Every line of the records below should be restated exactly.

Segment Start: Data for analysis

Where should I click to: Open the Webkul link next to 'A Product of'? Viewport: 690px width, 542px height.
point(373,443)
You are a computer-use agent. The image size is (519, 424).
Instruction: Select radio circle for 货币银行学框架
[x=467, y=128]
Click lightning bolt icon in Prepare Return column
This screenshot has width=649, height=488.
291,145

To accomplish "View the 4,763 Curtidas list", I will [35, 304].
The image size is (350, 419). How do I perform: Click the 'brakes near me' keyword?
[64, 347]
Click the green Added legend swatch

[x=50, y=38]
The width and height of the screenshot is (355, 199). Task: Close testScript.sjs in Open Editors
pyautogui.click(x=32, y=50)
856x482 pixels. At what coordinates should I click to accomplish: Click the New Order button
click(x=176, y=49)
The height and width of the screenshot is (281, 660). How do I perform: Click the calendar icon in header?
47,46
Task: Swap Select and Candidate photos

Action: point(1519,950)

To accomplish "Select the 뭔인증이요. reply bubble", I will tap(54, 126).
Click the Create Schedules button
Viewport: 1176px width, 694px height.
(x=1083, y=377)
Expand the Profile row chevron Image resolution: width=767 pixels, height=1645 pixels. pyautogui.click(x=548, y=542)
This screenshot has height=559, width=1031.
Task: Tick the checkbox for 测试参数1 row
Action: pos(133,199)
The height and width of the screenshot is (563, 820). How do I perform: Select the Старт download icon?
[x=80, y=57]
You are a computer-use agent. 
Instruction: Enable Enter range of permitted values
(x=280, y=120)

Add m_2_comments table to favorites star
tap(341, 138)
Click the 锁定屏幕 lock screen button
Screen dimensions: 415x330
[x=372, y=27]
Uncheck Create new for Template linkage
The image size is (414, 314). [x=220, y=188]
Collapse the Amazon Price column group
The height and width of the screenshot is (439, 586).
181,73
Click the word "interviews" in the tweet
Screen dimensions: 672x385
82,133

Segment End: Data for analysis

[Response]
Where should I click to: Open the Webkul link next to 'A Product of'? Viewport: 690px width, 542px height.
point(373,443)
You are a computer-use agent. The image size is (519, 424).
Instruction: Select radio circle for 货币银行学框架
[x=467, y=128]
Click lightning bolt icon in Prepare Return column
This screenshot has width=649, height=488.
291,145

To accomplish "View the 4,763 Curtidas list", I will [35, 304].
The image size is (350, 419). How do I perform: Click the 'brakes near me' keyword?
[64, 347]
Click the green Added legend swatch

[x=50, y=38]
The width and height of the screenshot is (355, 199). Task: Close testScript.sjs in Open Editors
pyautogui.click(x=32, y=50)
856x482 pixels. At what coordinates should I click to accomplish: Click the New Order button
click(x=176, y=49)
The height and width of the screenshot is (281, 660). How do I perform: Click the calendar icon in header?
47,46
Task: Swap Select and Candidate photos

Action: point(1519,950)

To accomplish "Select the 뭔인증이요. reply bubble", I will tap(54, 126).
Click the Create Schedules button
Viewport: 1176px width, 694px height.
(x=1083, y=377)
Expand the Profile row chevron Image resolution: width=767 pixels, height=1645 pixels. pyautogui.click(x=548, y=542)
This screenshot has height=559, width=1031.
Task: Tick the checkbox for 测试参数1 row
Action: pos(133,199)
The height and width of the screenshot is (563, 820). How do I perform: Select the Старт download icon?
[x=80, y=57]
You are a computer-use agent. 
Instruction: Enable Enter range of permitted values
(x=280, y=120)

Add m_2_comments table to favorites star
tap(341, 138)
Click the 锁定屏幕 lock screen button
Screen dimensions: 415x330
[x=372, y=27]
Uncheck Create new for Template linkage
The image size is (414, 314). [x=220, y=188]
Collapse the Amazon Price column group
The height and width of the screenshot is (439, 586).
181,73
Click the word "interviews" in the tweet
Screen dimensions: 672x385
82,133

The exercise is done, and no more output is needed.